Slavery and prostitution ring alleged

April 24, 1998

BY JIM LONG
Reuters

MIAMI -- A federal grand jury indicted 16 people Thursday for allegedly
running a slavery ring that lured Mexican women to the United States and
forced them to work as prostitutes catering to migrant workers.

The 52-count indictment, handed down in Ft. Pierce, Florida, alleges that
six members of a Mexican family and 10 others smuggled Mexican women
between the ages of 14 and 40 into the U.S. with promises of legitimate
jobs. They were put to work as prostitutes in Florida and South Carolina.

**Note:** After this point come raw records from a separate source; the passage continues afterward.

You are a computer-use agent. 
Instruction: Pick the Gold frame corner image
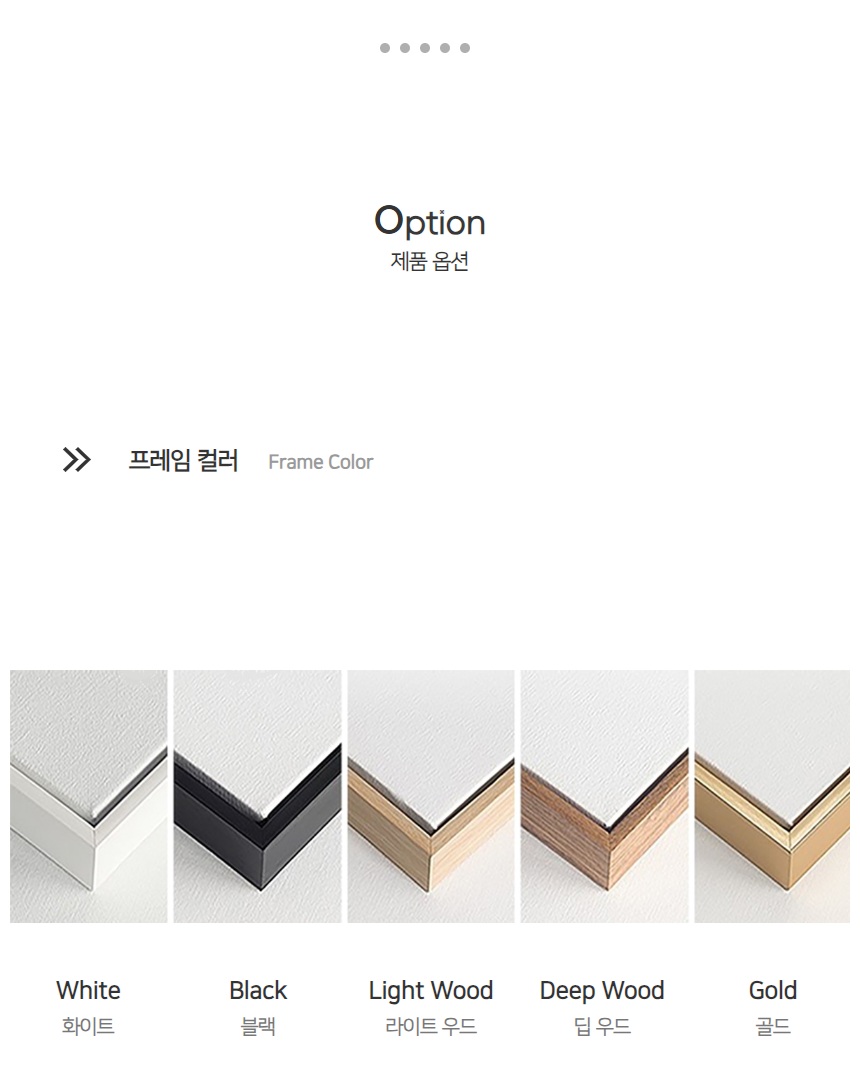[772, 796]
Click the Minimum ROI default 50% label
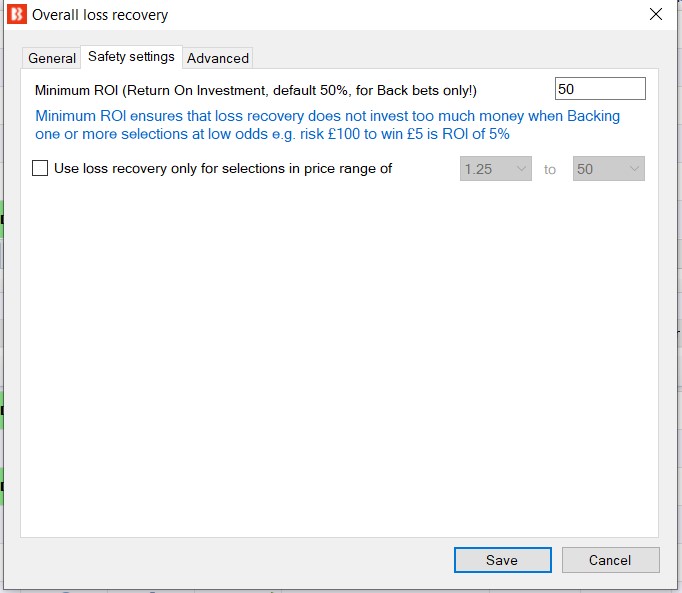This screenshot has height=593, width=682. tap(256, 90)
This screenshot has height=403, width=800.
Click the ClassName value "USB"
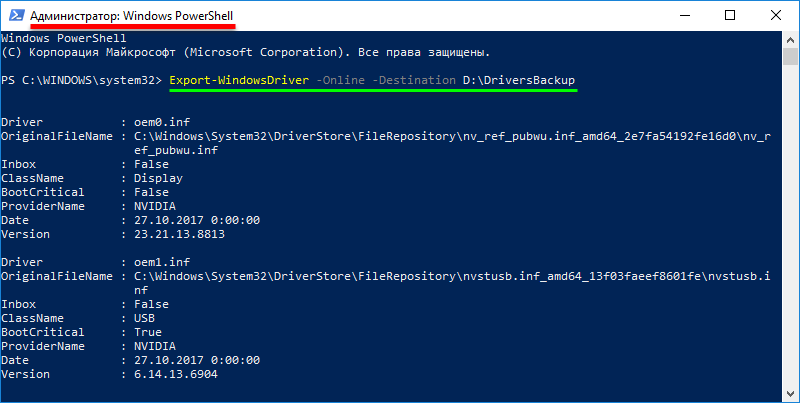point(146,318)
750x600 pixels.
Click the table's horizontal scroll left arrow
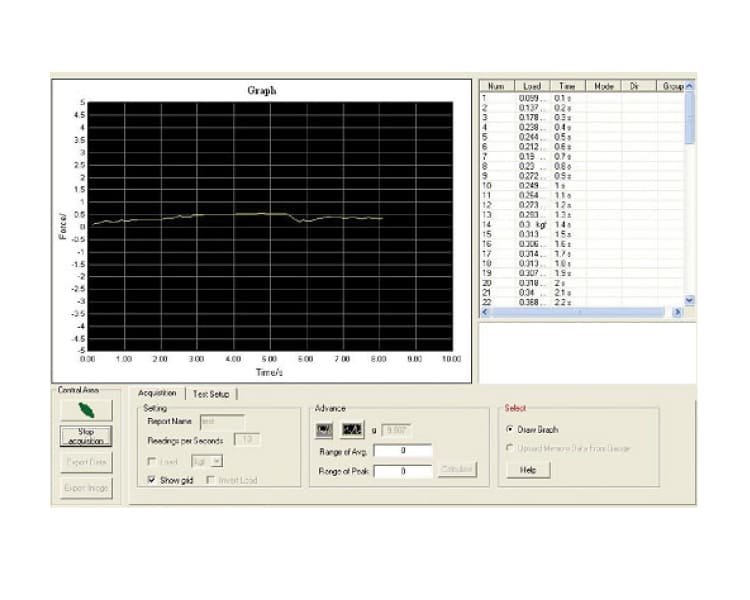[486, 312]
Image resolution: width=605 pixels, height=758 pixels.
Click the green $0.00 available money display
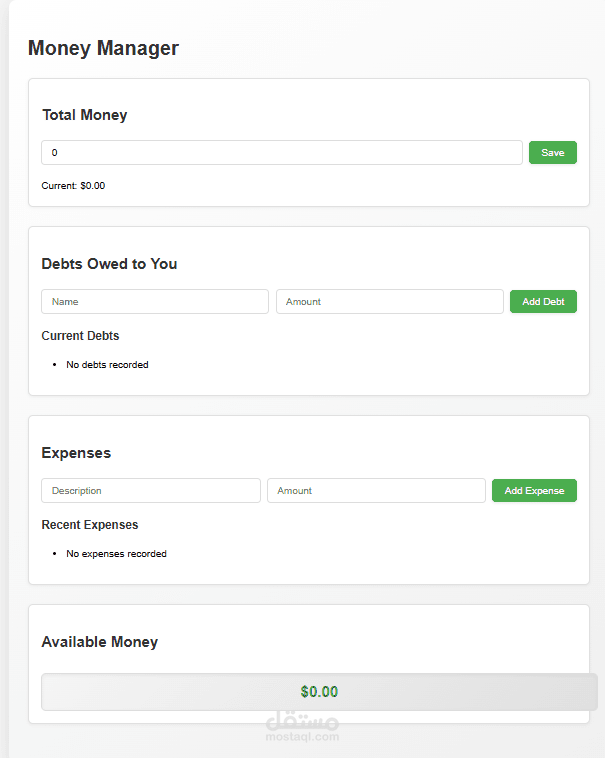click(319, 692)
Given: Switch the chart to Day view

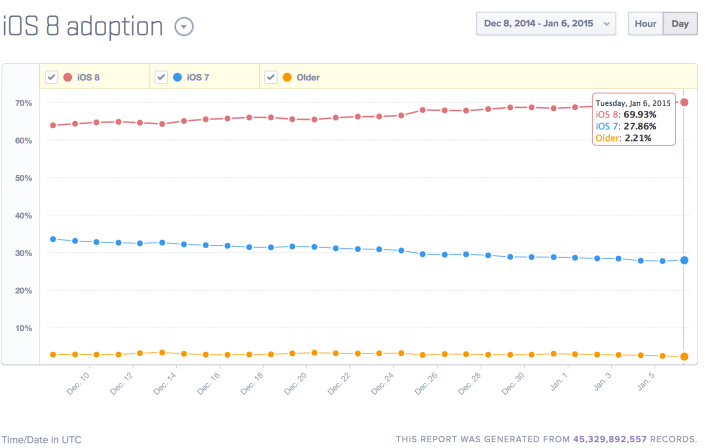Looking at the screenshot, I should pos(680,24).

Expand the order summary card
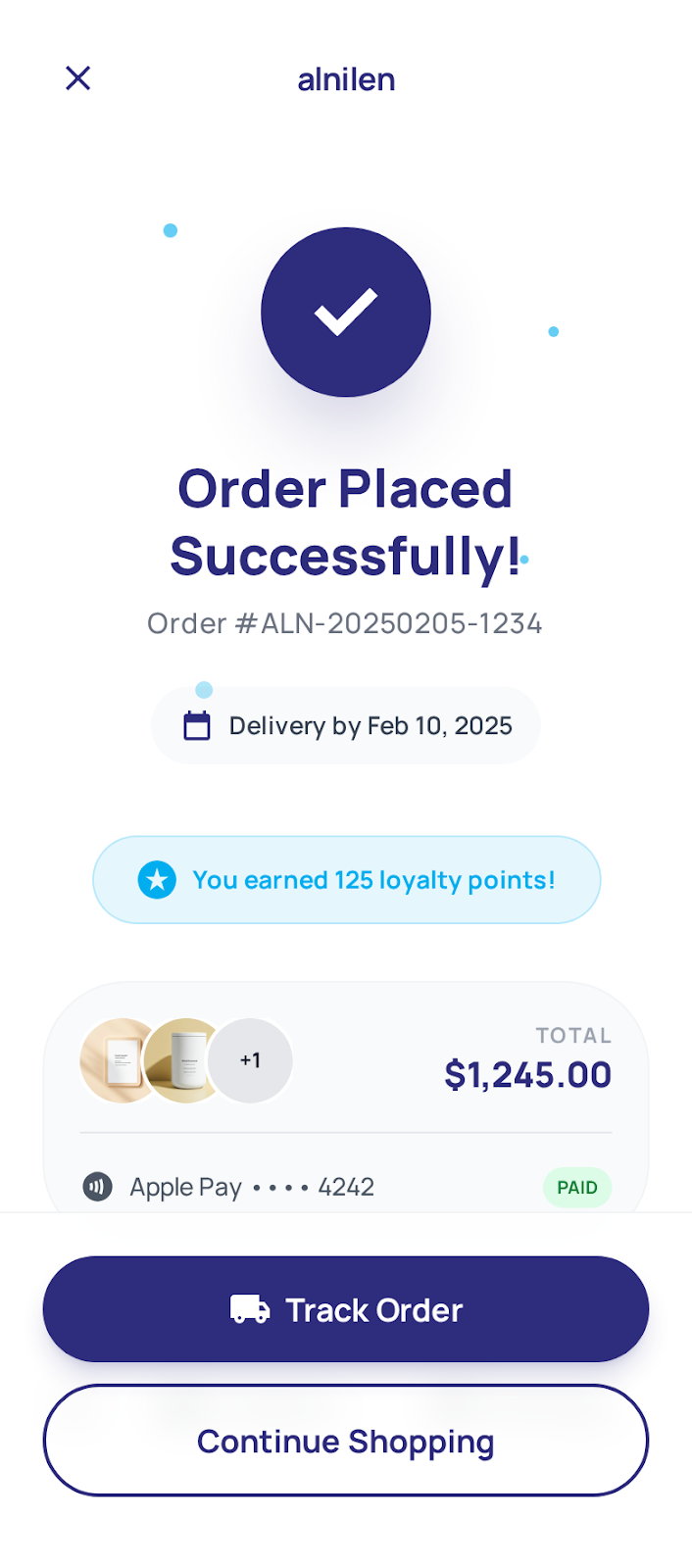346,1098
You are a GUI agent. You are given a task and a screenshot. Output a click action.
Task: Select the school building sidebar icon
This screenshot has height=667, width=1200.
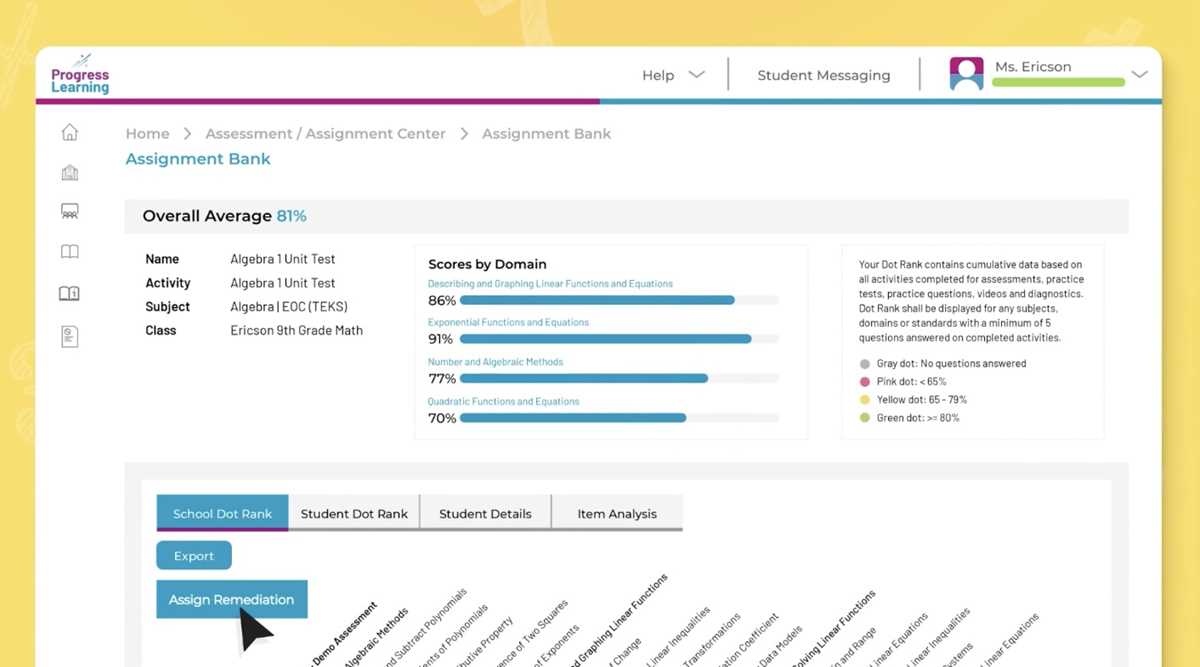point(69,172)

"These men lured these women into the United States, and they did it with
promises that they would arrive in a land of opportunity," Miami U.S.
Attorney Tom Scott said at a news conference. "Instead they received a
one-way ticket to a life of forced sex."

The indictment alleged the ring put at least 20 women to work in brothels
in Orlando, Tampa, Avon Park, Ft. Myers, Haines City, Lake Worth, Ocoee,
Okeechobee and Zolfo Springs in Florida, and Lake City and John's Island in
South Carolina.

The brothels were operated by "ticketeros" who collected fees and sold
"tickets," usually in the form of condoms, which were exchanged for sex,
officials said. The charge was usually $20, of which the woman received $3.

The women were forced to work as prostitutes until they had paid debts of
up to $2,000 for being smuggled into the country, according to officials,
who also said the brothel operators used violence to keep them in line.

The allegations span a period between August 1996 and February 1998.

"These women were beaten, these women were raped, these women were
threatened with violence if they left or failed to perform the acts
required," Scott said.

Bill Lann Lee, acting U.S. assistant attorney general for civil rights,
called the case "shocking and unconscionable."

Lee said the ring preyed on the "most vulnerable" -- women who needed money
to care for themselves and their families. They were subjected to physical
and sexual assaults and one woman who tried to escape a brothel was locked
in a closet for 15 days, he said.

As the indictments were announced in Miami, U.S. Attorney General Janet
Reno announced in Washington that the U.S. was creating a task force to
better prosecute worker exploitation and slavery cases.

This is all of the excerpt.